Given task.
Output the material from the line with "Task: Click the" up to and including the line with "Action: coord(114,106)" as a two-column CSV with columns named text and answer: one row for each piece of text and its answer, each value in a double-quoted field, with line breaks turned into spaces. Leave the pictures out.

Excerpted data.
__________________________________________________
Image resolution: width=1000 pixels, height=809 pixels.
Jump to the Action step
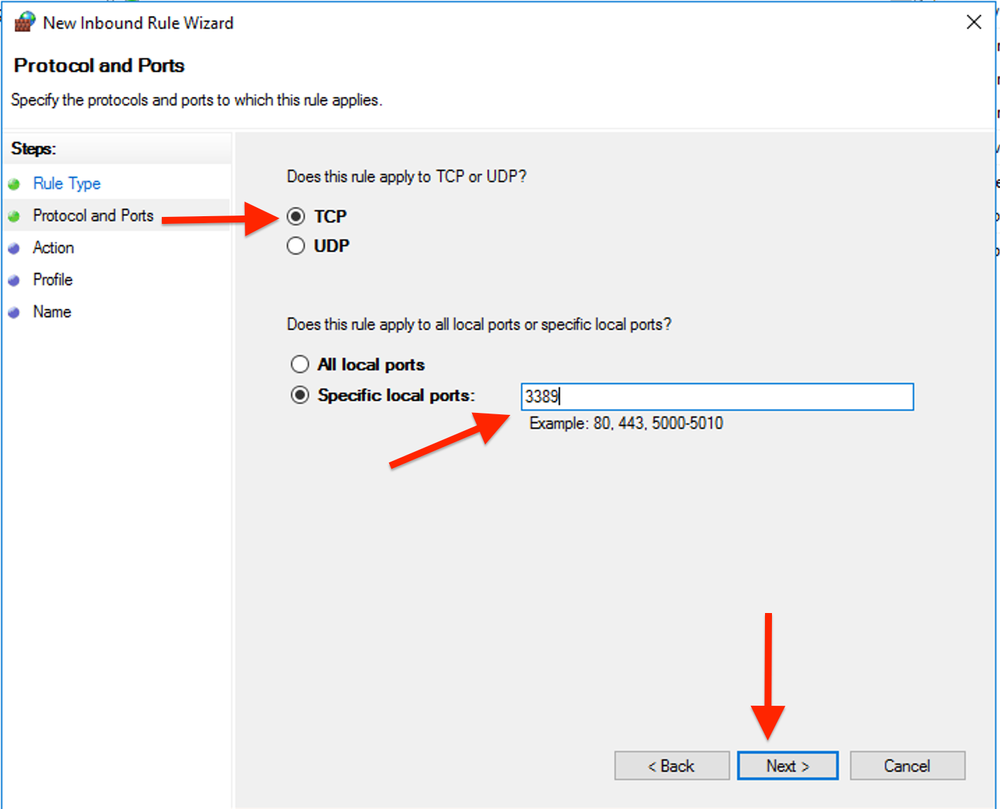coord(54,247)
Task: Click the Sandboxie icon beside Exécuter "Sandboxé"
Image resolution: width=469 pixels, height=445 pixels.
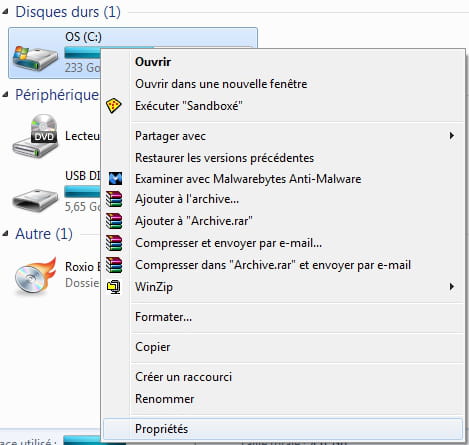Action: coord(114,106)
__________________________________________________
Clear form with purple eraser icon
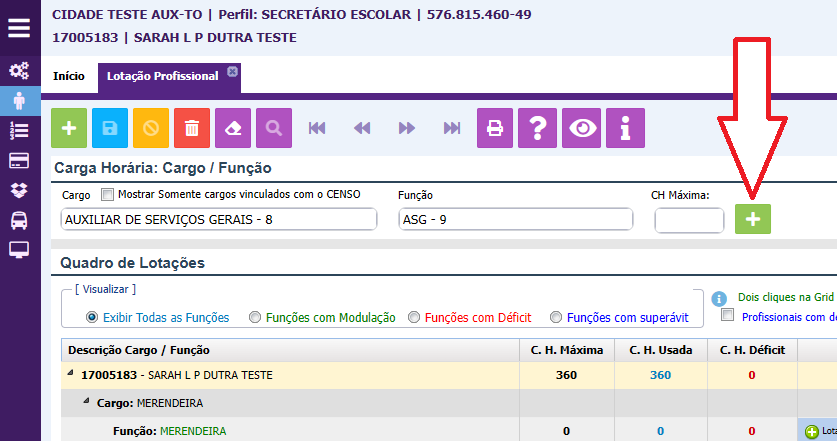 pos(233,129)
__________________________________________________
Response to this task.
text,answer
"Task: Click the Sandboxie icon beside Exécuter ""Sandboxé"" Image resolution: width=469 pixels, height=445 pixels.","Action: coord(114,106)"